Text excerpt:
BEGIN

Vision for the D language - stabilizing complexity?

Andrei Alexandrescu via Digitalmars-d digitalmars-d at puremagic.com
Fri Jul 15 11:01:43 PDT 2016


On 07/15/2016 01:27 PM, deadalnix wrote:
> On Friday, 15 July 2016 at 14:45:41 UTC, Andrei Alexandrescu wrote:
>> On 07/14/2016 12:17 PM, Jesse Phillips wrote:
>>> On Tuesday, 12 July 2016 at 05:15:09 UTC, Shachar Shemesh wrote:
>>>> C++ fully defines when it is okay to cast away constness, gives you
>>>> aids so that you know that that's what you are doing, and nothing
>>>> else, and gives you a method by which you can do it without a cast if
>>>> the circumstances support it.
>>>>
>>>> D says any such cast is UB.

END

Dataset extract:

BEGIN

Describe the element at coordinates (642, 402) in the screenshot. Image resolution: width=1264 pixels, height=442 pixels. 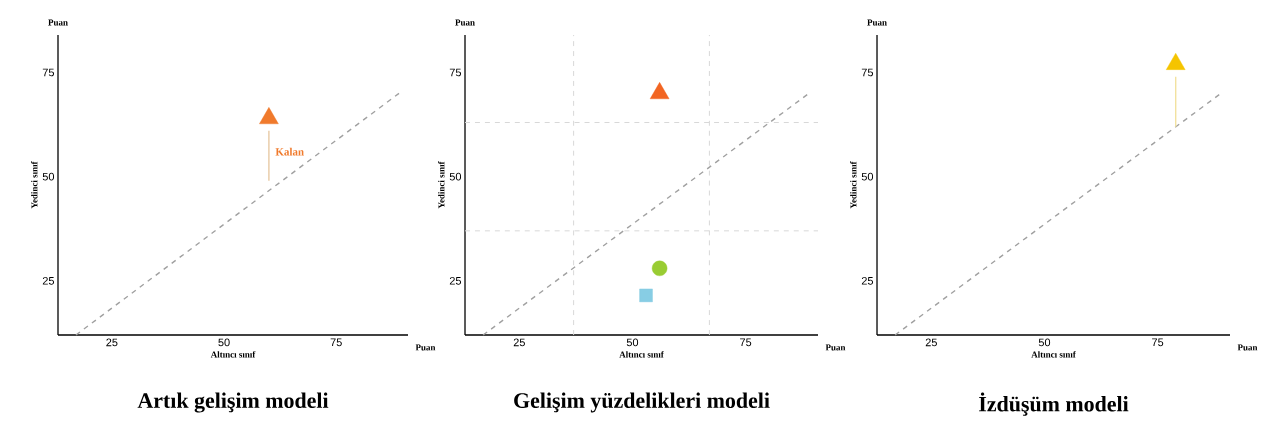
I see `text: Gelişim yüzdelikleri modeli` at that location.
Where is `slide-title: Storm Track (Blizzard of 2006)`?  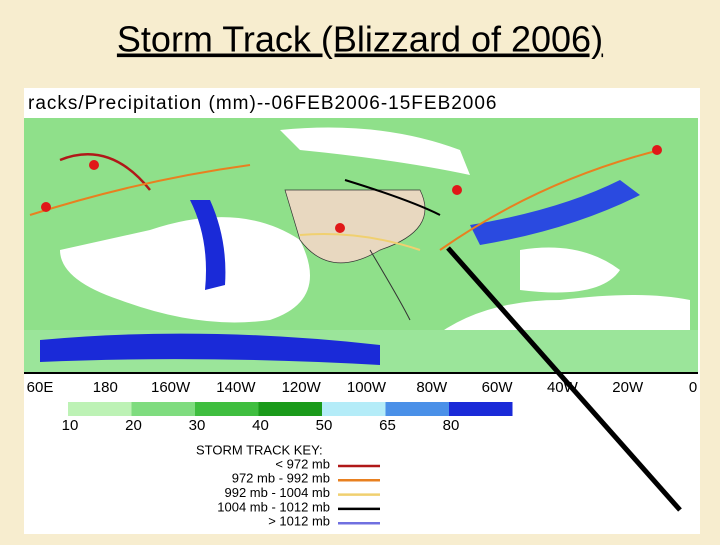
slide-title: Storm Track (Blizzard of 2006) is located at coordinates (360, 40).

END

Problem statement: In the D language mailing-list post above, what does the quoted message say D does with any cast that removes constness?

Result of this task: D treats any such cast as UB.